Hal ini tentunya akan menjadi sangat riskan, perubahan tersebut menjadi semu karena masyarakat yang rentan miskin akan sangat mudah menjadi miskin kembali, sehingga P0 akan menjadi naik kembali. Sementara garis kemiskinan juga akan terpengaruh oleh harga-harga komoditi dan berpeluang untuk semakin naik. Kondisi tersebut seyogyanya menjadi pemikiran bagi pemerintah daerah untuk membuat program yang tepat bagaimana mempertahankan masyarakat rentan miskin ini agar tetap pada posisinya (di atas garis kemiskinan) dan juga mendongkrak masyarakat sangat miskin untuk dapat bergerak mendekati garis kemiskinan. Program-program jangka pendek akan menjadi sangat berarti (pemberian bantuan langsung misalnya) karena akan menjadi stimulan instan yang akan mampu memperkecil kesenjangan pengeluaran diantara masyarakat miskin terhadap garis kemiskinan. Juga pengendalian harga bahan komoditi makanan dan non makanan terutaman yang mendominasi terhadap pengeluaran. Sementara untuk jangka panjang pembukaan lapangan pekerjaan, peningkatan pendidikan dan pengendalian harga dapat menjadi prioritas dalam pengendalian kemiskinan.

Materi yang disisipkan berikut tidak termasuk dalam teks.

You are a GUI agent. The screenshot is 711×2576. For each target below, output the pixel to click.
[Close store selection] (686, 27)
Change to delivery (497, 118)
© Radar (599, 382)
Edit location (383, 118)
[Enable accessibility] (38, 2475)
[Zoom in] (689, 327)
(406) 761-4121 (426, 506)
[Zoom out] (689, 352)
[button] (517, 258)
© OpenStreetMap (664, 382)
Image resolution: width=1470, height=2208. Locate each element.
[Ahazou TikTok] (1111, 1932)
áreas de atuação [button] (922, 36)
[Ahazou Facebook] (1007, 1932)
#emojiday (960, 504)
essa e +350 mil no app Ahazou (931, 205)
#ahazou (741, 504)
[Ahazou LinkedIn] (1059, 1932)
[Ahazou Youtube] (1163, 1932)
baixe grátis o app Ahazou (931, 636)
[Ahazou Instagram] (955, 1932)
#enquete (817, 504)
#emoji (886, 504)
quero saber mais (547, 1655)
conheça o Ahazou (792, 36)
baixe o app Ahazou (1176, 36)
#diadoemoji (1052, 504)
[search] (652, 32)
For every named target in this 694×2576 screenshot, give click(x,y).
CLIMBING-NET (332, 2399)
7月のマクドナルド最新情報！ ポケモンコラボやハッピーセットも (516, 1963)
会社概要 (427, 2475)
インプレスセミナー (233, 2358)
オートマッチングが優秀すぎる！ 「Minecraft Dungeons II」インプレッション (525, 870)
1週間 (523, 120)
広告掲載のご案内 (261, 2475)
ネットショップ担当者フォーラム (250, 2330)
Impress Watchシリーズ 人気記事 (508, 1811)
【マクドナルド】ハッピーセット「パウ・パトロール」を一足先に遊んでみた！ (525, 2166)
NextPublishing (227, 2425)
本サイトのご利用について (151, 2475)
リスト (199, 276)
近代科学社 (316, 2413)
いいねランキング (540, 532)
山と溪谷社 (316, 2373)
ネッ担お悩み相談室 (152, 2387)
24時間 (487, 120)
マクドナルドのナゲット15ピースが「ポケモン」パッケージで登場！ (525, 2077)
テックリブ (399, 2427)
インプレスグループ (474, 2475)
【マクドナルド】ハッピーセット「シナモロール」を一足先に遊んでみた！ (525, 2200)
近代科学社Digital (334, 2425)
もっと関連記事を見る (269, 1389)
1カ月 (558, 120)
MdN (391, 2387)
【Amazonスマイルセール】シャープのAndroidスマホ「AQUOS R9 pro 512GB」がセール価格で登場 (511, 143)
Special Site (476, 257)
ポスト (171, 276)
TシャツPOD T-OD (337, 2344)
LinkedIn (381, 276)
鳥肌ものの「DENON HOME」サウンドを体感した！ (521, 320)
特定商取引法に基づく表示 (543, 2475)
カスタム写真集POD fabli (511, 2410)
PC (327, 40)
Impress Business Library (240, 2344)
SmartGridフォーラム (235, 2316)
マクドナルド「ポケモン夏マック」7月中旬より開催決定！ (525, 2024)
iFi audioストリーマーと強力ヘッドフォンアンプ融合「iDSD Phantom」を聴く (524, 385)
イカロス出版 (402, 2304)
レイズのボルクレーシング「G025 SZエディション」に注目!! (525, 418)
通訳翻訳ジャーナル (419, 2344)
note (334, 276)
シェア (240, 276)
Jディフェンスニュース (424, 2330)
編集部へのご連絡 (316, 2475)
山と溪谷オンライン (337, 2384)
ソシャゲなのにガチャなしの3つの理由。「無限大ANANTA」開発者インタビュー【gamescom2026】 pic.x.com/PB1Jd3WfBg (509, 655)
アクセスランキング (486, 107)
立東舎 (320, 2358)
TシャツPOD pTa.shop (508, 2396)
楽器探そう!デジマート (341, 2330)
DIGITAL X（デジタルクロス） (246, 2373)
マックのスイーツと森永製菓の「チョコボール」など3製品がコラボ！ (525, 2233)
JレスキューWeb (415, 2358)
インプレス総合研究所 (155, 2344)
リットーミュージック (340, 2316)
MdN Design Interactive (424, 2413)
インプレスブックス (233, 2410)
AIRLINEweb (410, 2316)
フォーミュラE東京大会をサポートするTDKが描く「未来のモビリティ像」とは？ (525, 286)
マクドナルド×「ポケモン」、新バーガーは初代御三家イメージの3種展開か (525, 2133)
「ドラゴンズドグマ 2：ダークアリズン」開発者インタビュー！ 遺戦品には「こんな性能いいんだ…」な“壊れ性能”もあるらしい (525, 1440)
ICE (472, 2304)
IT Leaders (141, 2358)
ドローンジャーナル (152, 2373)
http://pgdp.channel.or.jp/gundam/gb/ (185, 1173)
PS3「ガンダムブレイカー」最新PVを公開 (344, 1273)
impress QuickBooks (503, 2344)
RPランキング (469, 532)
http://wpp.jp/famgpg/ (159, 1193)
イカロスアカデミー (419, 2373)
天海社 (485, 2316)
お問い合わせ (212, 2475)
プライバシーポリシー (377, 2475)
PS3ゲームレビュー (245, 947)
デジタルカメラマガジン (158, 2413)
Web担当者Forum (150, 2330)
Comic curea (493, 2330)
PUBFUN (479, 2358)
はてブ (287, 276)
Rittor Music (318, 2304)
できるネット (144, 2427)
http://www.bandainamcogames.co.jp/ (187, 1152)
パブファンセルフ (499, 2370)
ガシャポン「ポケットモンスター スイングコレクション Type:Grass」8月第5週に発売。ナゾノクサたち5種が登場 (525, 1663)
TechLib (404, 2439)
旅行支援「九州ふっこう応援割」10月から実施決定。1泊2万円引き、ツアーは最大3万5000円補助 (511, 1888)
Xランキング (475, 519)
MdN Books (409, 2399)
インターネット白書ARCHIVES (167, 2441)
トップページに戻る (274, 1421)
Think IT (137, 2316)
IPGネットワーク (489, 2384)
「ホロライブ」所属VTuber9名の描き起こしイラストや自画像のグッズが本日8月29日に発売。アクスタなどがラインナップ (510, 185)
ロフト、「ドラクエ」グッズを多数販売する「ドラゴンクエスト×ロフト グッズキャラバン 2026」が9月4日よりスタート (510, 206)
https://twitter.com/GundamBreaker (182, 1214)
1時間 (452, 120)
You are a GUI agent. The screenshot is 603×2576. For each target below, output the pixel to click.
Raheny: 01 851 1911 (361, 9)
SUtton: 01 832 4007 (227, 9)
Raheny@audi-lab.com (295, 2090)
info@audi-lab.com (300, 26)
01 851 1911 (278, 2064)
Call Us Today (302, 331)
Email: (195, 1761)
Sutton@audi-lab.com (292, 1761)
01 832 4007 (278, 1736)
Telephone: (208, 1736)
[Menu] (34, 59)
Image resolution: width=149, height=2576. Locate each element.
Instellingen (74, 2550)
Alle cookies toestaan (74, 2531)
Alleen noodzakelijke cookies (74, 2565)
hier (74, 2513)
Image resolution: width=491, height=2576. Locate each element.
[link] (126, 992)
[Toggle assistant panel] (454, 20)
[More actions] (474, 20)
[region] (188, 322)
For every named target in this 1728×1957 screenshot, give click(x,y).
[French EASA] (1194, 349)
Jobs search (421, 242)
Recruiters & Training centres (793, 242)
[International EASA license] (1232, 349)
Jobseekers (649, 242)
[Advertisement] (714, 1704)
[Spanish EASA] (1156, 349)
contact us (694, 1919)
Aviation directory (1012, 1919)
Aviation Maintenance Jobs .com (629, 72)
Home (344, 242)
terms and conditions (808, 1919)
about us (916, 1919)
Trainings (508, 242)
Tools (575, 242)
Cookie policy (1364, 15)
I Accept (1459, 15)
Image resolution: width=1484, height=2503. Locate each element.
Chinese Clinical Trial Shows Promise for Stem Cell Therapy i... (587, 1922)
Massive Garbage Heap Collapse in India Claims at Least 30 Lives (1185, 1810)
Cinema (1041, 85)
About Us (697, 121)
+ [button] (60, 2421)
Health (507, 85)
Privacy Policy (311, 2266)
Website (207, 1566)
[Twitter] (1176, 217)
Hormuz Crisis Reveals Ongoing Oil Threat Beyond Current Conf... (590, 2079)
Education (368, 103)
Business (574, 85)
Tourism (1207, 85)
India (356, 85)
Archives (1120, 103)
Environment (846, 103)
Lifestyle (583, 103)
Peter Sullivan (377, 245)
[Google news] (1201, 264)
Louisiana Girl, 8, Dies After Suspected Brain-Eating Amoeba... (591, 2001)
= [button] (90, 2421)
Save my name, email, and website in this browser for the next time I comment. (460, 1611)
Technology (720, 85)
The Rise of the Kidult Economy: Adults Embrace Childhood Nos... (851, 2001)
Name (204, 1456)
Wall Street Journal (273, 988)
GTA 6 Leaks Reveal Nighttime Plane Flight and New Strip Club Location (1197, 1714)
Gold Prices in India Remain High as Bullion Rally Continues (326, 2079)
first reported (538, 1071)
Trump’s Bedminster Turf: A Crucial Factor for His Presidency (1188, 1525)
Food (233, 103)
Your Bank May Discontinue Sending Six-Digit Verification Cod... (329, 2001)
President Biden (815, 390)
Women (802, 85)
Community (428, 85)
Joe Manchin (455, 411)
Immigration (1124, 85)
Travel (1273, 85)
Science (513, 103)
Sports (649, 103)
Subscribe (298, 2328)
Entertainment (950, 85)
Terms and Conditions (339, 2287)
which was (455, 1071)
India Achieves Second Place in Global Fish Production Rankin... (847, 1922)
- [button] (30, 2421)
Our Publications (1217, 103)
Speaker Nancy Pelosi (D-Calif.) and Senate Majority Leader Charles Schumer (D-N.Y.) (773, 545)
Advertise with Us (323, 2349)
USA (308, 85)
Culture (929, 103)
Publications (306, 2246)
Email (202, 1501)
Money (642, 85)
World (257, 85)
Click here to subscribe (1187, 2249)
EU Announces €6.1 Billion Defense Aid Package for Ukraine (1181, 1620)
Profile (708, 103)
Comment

Kemiskinan tidak dapat diselesaikan dengan secara parsial namun harus secara menyeluruh seperti apa yang disampaikan oleh Barack Obama “If poverty is a disease that infects the entire community in the form of unemployment and violence, failing schools and broken homes, then we can’t just treat those symptoms in isolation. We have to heal that entire community.” (Jika kemiskinan adalah penyakit yang menginfeksi seluruh komunitas dalam bentuk pengangguran dan kekerasan, kegagalan sekolah dan rumah yang berantakan, maka kita tidak bisa hanya memperlakukan gejala-gejala itu secara terpisah. Kita harus menyembuhkan keseluruhan himpunan itu).
Semestinya kemiskinan bukan hanya menjadi tugas pemerintah semata namun menjadi tugas semua elemen masyarakat, salah satunya adalah dengan menumbuhkembangkan kehidupan bermasyarakat yang menjunjung tinggi budaya gotong royong dan saling tolong menolong. Dengan budaya gotong royong dan tolong menolong akan meningkatkan rasa peduli kita terhadap masyarakat sekitar yang membutuhkan yang akan mengangkat derajat kehidupannya. “Seandainya kemiskinan berwujud manusia, niscaya aku akan membunuhnya” (Khalifah Ali bin Abi Tholib).